How Much Do You Trust Your Employees?

Being a managed services provider of IT support in Orange County, California, we are often asked by our clients to help monitor, lockdown, or otherwise check up on employees of the company.

Some businesses don’t trust their employees at all and require us to implement several tools to make sure their staff is on task and not doing anything they shouldn’t be doing. Other companies take a hands-off approach and believe in their employees (sometimes when they shouldn’t)

During the onboarding process, you should be absolutely clear that company-issued devices are the property of the company. Employees should have no expectation of privacy on those devices and any communication, search history or other kinds of access can and will be monitored.

So, how much monitoring is too much, and how much is not enough? It’s a very fine line to walk for sure. Here are some of the things you should absolutely implement and maybe a few you can let go.

Web History

One thing that every company should be filtering and monitoring is web history. This can not only protect the company in the event of illegal activities, but it can also pinpoint staff members who are spending too much time on social media.

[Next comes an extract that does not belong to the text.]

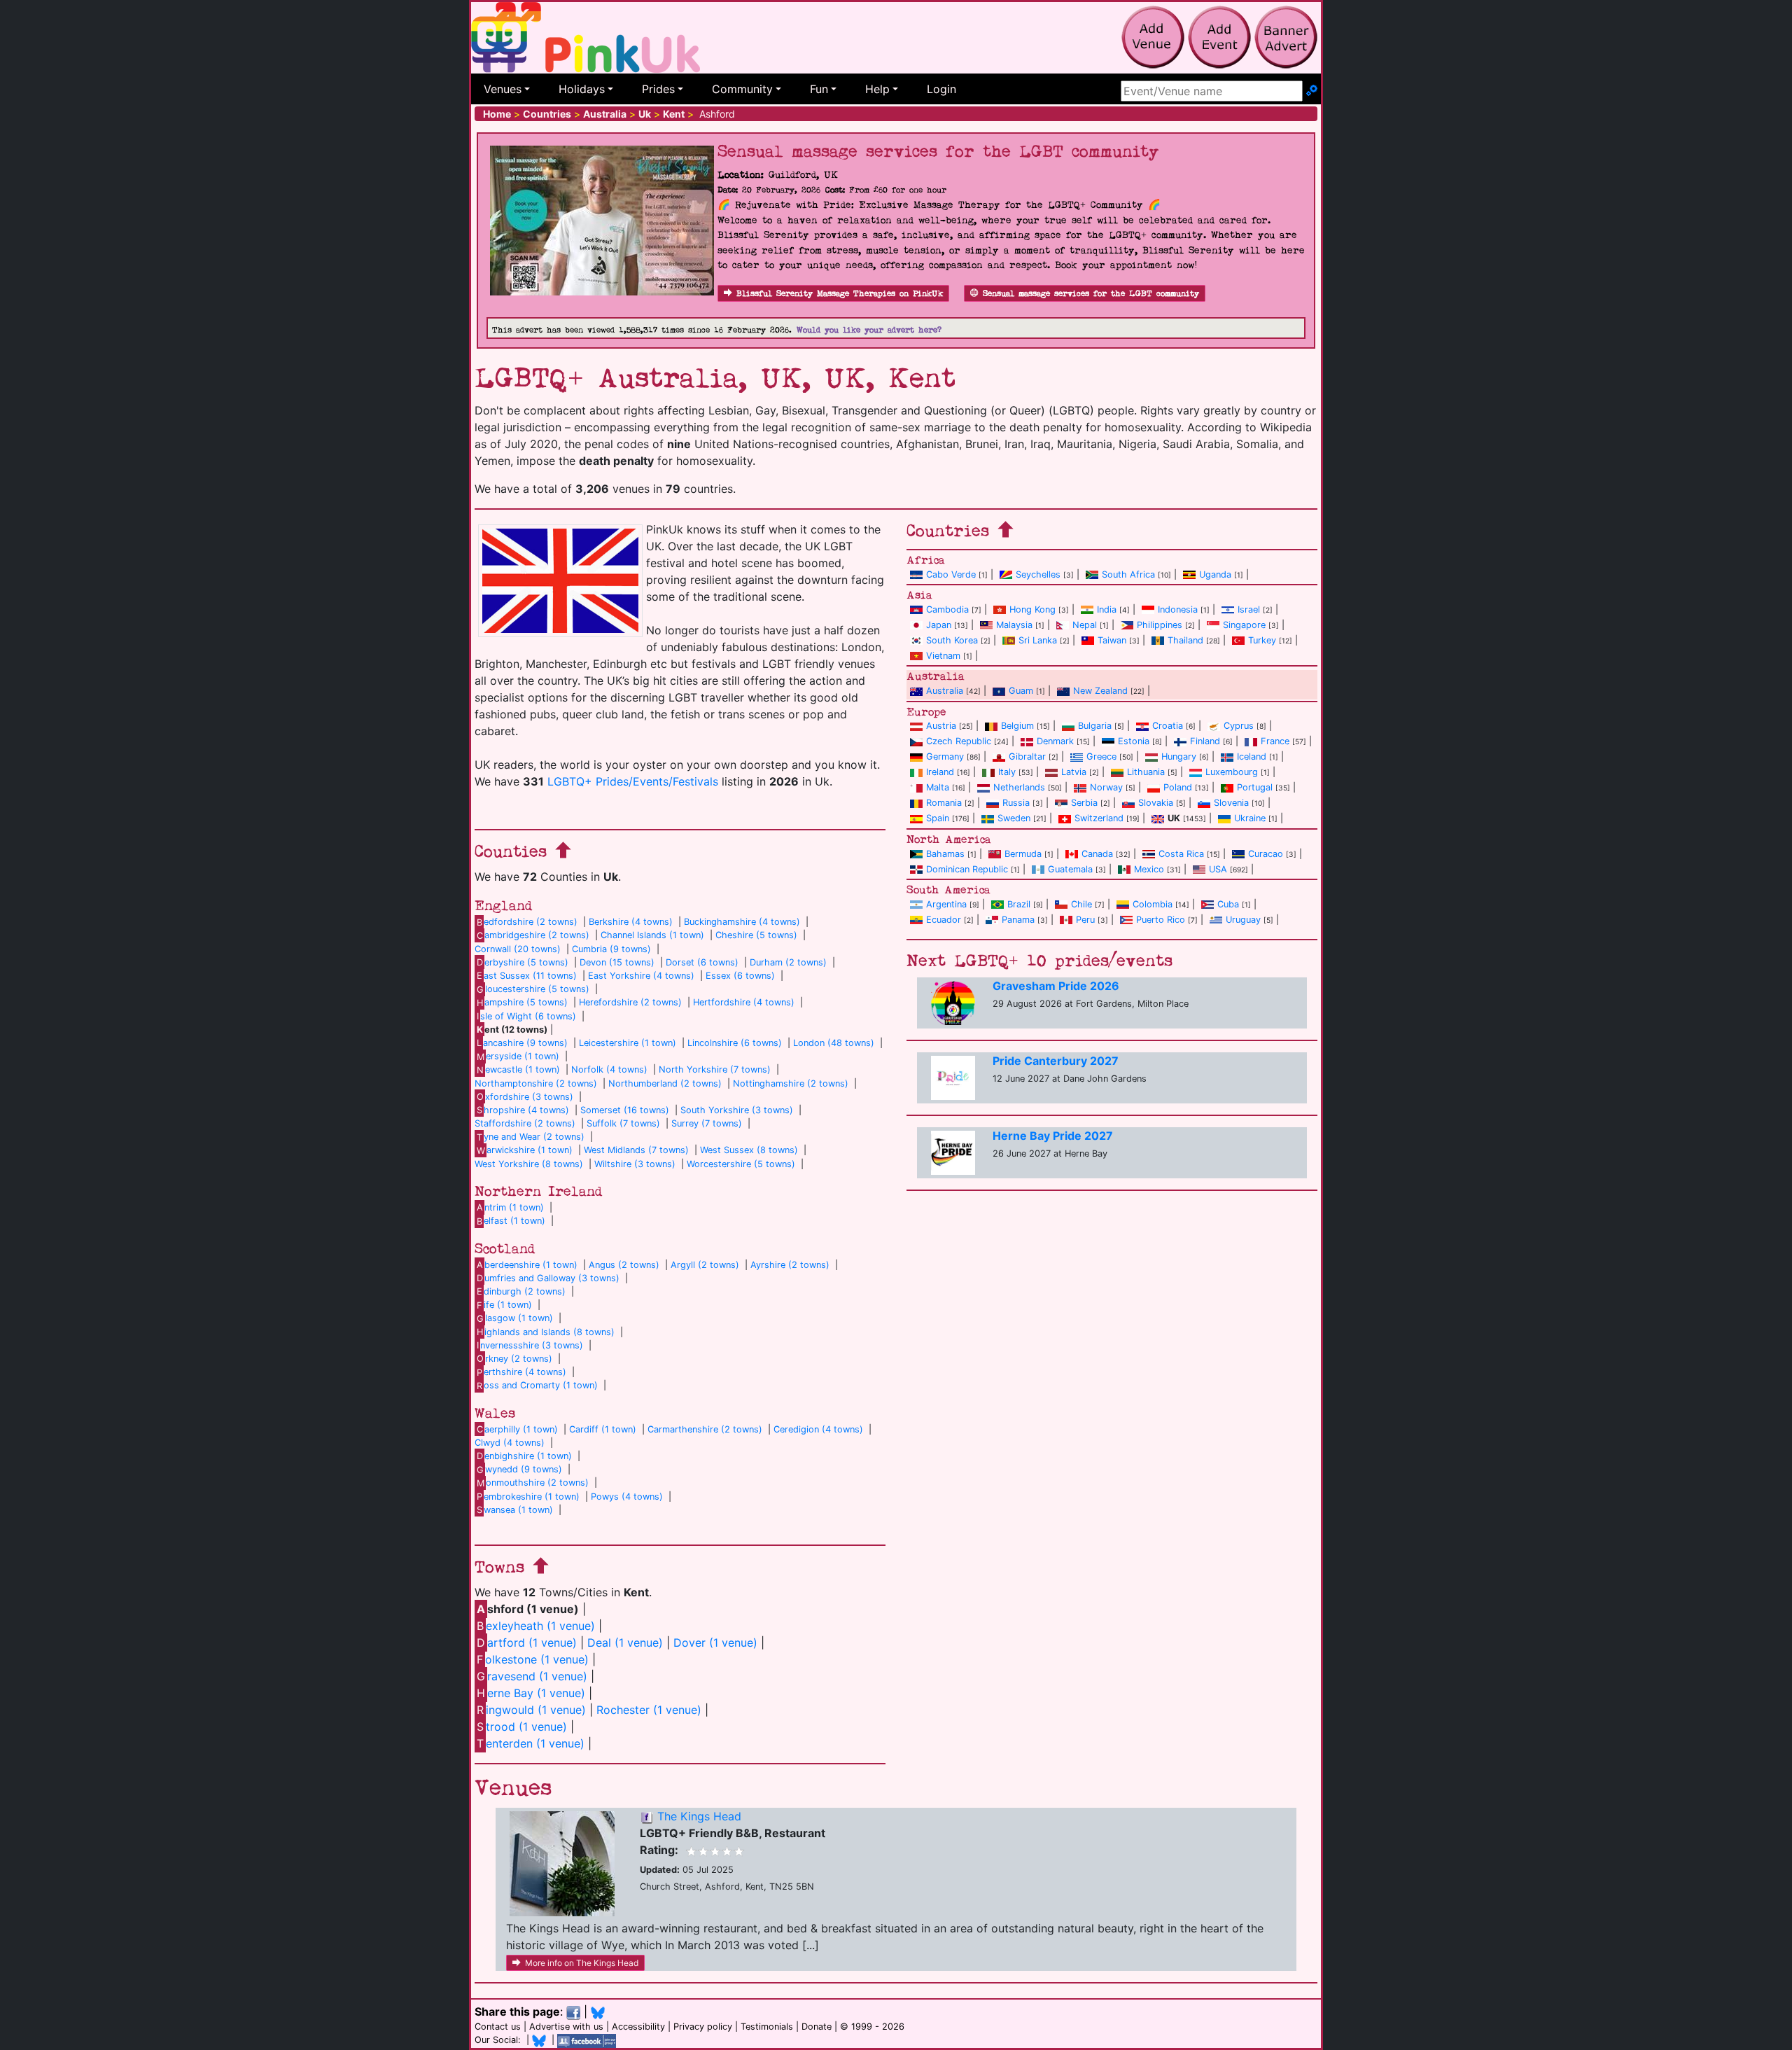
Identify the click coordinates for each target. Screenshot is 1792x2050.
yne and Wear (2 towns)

The internet should also be filtered so you can block out specific categories of websites like pornography or shopping or streaming video. You would need to decide as a management team what categories you will allow and disallow. Some companies even block access to outside email providers like Gmail and Yahoo to make sure that sensitive company data is not being sent.

There are companies that can go a little overboard here and completely block all websites except ones that are whitelisted only. At that point, you clearly don’t trust your staff, or you have some serious security requirements for the type of business you do.

If you have to ask if the policies are a little too harsh, they might just be. You can loosen the reigns a little and see how it goes. If productivity suffers, you can tighten them up again.


I am always surprised at the number of people who apply for new jobs, talk bad about their company, management or co-workers, or even send sensitive documents over company email. That is one place where it’s almost a guarantee it can be seen by someone else.

IT support providers are often tasked with granting access to a mailbox of a current employee to a manager or other staff. Someone else could have access to your inbox right now. When you are in your company email, there should be no expectation of privacy at all.

Again, there are some companies that will take this to an extreme level and get copied on all messages going in and out of the company. That sounds like a whole lot of work for management, and at that point, you may need to look at your hiring process if you are that distrustful of your employees.

As management, I recommend you only access an employee’s inbox if their behavior, productivity, or attitude warrants a second look.

File or Program Access

Another area you might want to monitor, especially if someone has given notice or has been acting strangely, is their file access or attempts to access areas of your line of business apps that they generally don’t need.

Someone with unrestricted access to areas like client databases or management files could do some serious damage in those areas. There are programs that will let you know exactly who is getting into what files and when to help you with any legal proceedings if it came down to it.

The best solution here is to make sure all employees only have as much access as they need to get there job done and nothing above and beyond that.

The bottom line is that if your hiring process is on point, and your employees haven’t ever given you a reason to worry, you may want to make sure they continue to feel that way. Employees with someone constantly looking over their shoulder might not stay employees for long. Give them a little bit of trust, and they might just surprise you with how dedicated they are to your company.